— Приведённый фрагмент —

Остров Нуси-Кумба — знаменитый заповедник лемуров. «Кумба» по-мальгашски и есть «лемур». Добраться до острова можно только на катере. Нам выделили новенький, с хорошо отлаженным дизельком катер, укрытый сверху полосатым тентом, и мы спешно погрузились на него, положили сырую рыбу — толстого, с вялым выражением в угасших мертвых глазах капитана метровой длины, полтора десятка алых, грозно ощетинившихся перьями окуней, еще полтора десятка каких-то неведомых серых замухрышек, сильно проигрывавших своими красками ярким окуням, но на вкус оказавшихся очень сладкими и сочными, погрузили ящик с кокой, ящик с минеральной водой, большую связку бананов, сорванную прямо с дерева, и отплыли.
Мы шли из порта, а навстречу нам, в порт, двигались рыбацкие суда, суденышки, лодки, скорлупки, по самые срезы бортов нагруженные добычей. Каждое из них сопровождали акулы, распределившиеся по ранжиру: суденышко побольше сопровождала акула побольше, суденышко поменьше конвоировала акула соответственно поменьше.
Голубая вода пузырится, за кормой шипит — мы плывем ходко.

Сведения о расположении элементов на экране:
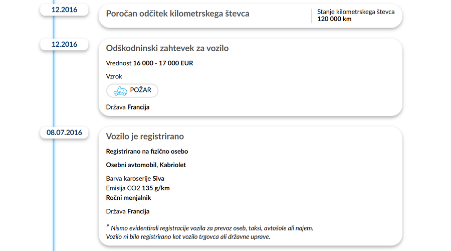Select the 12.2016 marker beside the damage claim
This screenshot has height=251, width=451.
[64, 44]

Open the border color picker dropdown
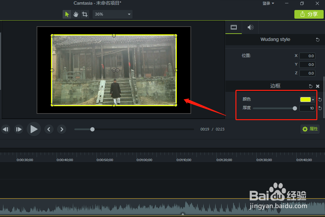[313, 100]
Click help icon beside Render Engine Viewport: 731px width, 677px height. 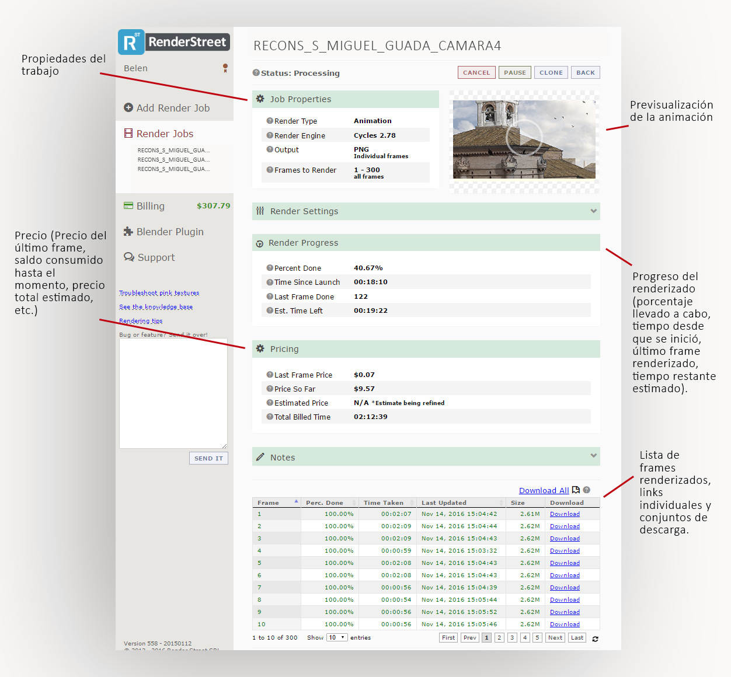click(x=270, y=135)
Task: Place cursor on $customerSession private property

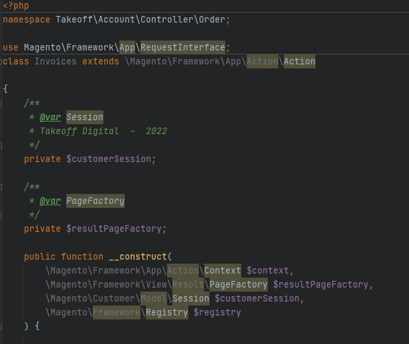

— Задание —
Выпишите целиком, слово в слово, приведённый выше фрагмент об острове Нуси-Кумба.

— Ответ —
Остров Нуси-Кумба — знаменитый заповедник лемуров. «Кумба» по-мальгашски и есть «лемур». Добраться до острова можно только на катере. Нам выделили новенький, с хорошо отлаженным дизельком катер, укрытый сверху полосатым тентом, и мы спешно погрузились на него, положили сырую рыбу — толстого, с вялым выражением в угасших мертвых глазах капитана метровой длины, полтора десятка алых, грозно ощетинившихся перьями окуней, еще полтора десятка каких-то неведомых серых замухрышек, сильно проигрывавших своими красками ярким окуням, но на вкус оказавшихся очень сладкими и сочными, погрузили ящик с кокой, ящик с минеральной водой, большую связку бананов, сорванную прямо с дерева, и отплыли.
Мы шли из порта, а навстречу нам, в порт, двигались рыбацкие суда, суденышки, лодки, скорлупки, по самые срезы бортов нагруженные добычей. Каждое из них сопровождали акулы, распределившиеся по ранжиру: суденышко побольше сопровождала акула побольше, суденышко поменьше конвоировала акула соответственно поменьше.
Голубая вода пузырится, за кормой шипит — мы плывем ходко.